Text section —
Before publishing a service page, check whether a skeptical buyer could answer these questions: Is this for my type of business? What happens first? What will I receive? What should I not expect? What proof or example helps me trust the process? If those answers are missing, the page needs more publisher content, not more keyword repetition.

For a concrete service-page walkthrough, read the local service page SEO example.

Checklist for Blog Posts and Guides

Guides need a stronger standard because readers arrive expecting instruction. A guide should define the problem, explain the method, show examples, warn about mistakes, and give the reader a way to evaluate success. If the article only repeats familiar advice, add a real scenario. For example, a guide about title tags should compare a vague title, an overstuffed title, and a clear title for the same page type.

Use headings as promises. If a heading says "How to improve readability," the section should show edits, not merely say readability matters. If a heading says "Common mistakes," the section should explain why the mistake hurts and how to repair it. This is how a checklist turns into useful content rather than a decorative list.

The blog post SEO score example shows how this looks in practice.

Checklist for Tool Pages

Tool pages need special care because the empty state can otherwise look like a page without publisher content. The page should explain what the tool measures, what it does not measure, how to interpret results, what data is processed, and where users can read methodology or report a bug. A useful default state should guide the user before input instead of showing zero metrics or placeholder boxes.

If ads are ever added to a tool page, they should not appear in the input area, score panel, action button area, empty state, alert screens, or result cards. Publisher content should clearly outweigh advertising, and no ad should be used as a navigation prompt or status message.

Written exercise a — Extract the entries word for word, starting at the very first entry and continuing through the line that contains "click(254, 794)".
The checklist passage and the entries come from unrelated sources.

Dataset records —
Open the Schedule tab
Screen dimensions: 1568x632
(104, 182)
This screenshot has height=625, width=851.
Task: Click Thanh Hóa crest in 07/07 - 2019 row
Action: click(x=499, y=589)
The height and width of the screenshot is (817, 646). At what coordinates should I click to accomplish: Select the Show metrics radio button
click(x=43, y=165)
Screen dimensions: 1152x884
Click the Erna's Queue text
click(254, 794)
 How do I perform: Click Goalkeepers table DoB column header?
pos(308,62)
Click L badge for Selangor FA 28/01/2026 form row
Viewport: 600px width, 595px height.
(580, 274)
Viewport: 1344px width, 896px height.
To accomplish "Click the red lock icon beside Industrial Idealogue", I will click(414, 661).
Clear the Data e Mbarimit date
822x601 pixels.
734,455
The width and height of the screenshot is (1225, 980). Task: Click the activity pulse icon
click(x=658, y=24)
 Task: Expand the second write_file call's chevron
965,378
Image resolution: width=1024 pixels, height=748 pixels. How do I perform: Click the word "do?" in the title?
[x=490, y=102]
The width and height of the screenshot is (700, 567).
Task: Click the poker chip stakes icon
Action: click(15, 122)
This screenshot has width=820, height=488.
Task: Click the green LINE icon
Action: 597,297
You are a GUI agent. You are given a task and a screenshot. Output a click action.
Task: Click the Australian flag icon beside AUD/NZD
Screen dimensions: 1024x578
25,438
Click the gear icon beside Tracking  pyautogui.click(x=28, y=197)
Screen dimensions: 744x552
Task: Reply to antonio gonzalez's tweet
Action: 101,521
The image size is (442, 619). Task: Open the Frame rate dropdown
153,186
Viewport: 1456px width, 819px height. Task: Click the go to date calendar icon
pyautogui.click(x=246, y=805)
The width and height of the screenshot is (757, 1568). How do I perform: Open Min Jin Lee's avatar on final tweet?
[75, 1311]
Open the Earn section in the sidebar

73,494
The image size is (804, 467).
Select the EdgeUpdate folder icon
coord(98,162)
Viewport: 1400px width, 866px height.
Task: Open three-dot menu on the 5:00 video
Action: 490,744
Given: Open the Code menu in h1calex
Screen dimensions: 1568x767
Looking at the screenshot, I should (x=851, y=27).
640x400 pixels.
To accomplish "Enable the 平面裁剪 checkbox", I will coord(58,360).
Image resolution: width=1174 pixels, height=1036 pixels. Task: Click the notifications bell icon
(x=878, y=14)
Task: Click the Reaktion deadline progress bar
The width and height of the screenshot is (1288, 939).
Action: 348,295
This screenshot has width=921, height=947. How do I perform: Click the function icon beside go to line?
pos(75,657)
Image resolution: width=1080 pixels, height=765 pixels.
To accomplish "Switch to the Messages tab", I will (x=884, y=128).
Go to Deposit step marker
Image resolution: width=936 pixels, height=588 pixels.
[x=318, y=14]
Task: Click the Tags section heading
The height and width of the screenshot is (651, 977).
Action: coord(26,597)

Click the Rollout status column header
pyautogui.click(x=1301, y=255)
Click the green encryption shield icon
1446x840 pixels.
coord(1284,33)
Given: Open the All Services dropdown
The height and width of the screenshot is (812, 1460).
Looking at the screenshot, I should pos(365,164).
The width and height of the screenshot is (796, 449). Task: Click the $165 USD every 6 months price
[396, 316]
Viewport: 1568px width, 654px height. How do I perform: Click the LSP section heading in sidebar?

Written exercise b — Copy the entire checklist passage word for word.

Full output a —
Open the Schedule tab
Screen dimensions: 1568x632
(104, 182)
This screenshot has height=625, width=851.
Task: Click Thanh Hóa crest in 07/07 - 2019 row
Action: click(x=499, y=589)
The height and width of the screenshot is (817, 646). At what coordinates should I click to accomplish: Select the Show metrics radio button
click(x=43, y=165)
Screen dimensions: 1152x884
Click the Erna's Queue text
click(254, 794)

Full output b —
Before publishing a service page, check whether a skeptical buyer could answer these questions: Is this for my type of business? What happens first? What will I receive? What should I not expect? What proof or example helps me trust the process? If those answers are missing, the page needs more publisher content, not more keyword repetition.

For a concrete service-page walkthrough, read the local service page SEO example.

Checklist for Blog Posts and Guides

Guides need a stronger standard because readers arrive expecting instruction. A guide should define the problem, explain the method, show examples, warn about mistakes, and give the reader a way to evaluate success. If the article only repeats familiar advice, add a real scenario. For example, a guide about title tags should compare a vague title, an overstuffed title, and a clear title for the same page type.

Use headings as promises. If a heading says "How to improve readability," the section should show edits, not merely say readability matters. If a heading says "Common mistakes," the section should explain why the mistake hurts and how to repair it. This is how a checklist turns into useful content rather than a decorative list.

The blog post SEO score example shows how this looks in practice.

Checklist for Tool Pages

Tool pages need special care because the empty state can otherwise look like a page without publisher content. The page should explain what the tool measures, what it does not measure, how to interpret results, what data is processed, and where users can read methodology or report a bug. A useful default state should guide the user before input instead of showing zero metrics or placeholder boxes.

If ads are ever added to a tool page, they should not appear in the input area, score panel, action button area, empty state, alert screens, or result cards. Publisher content should clearly outweigh advertising, and no ad should be used as a navigation prompt or status message.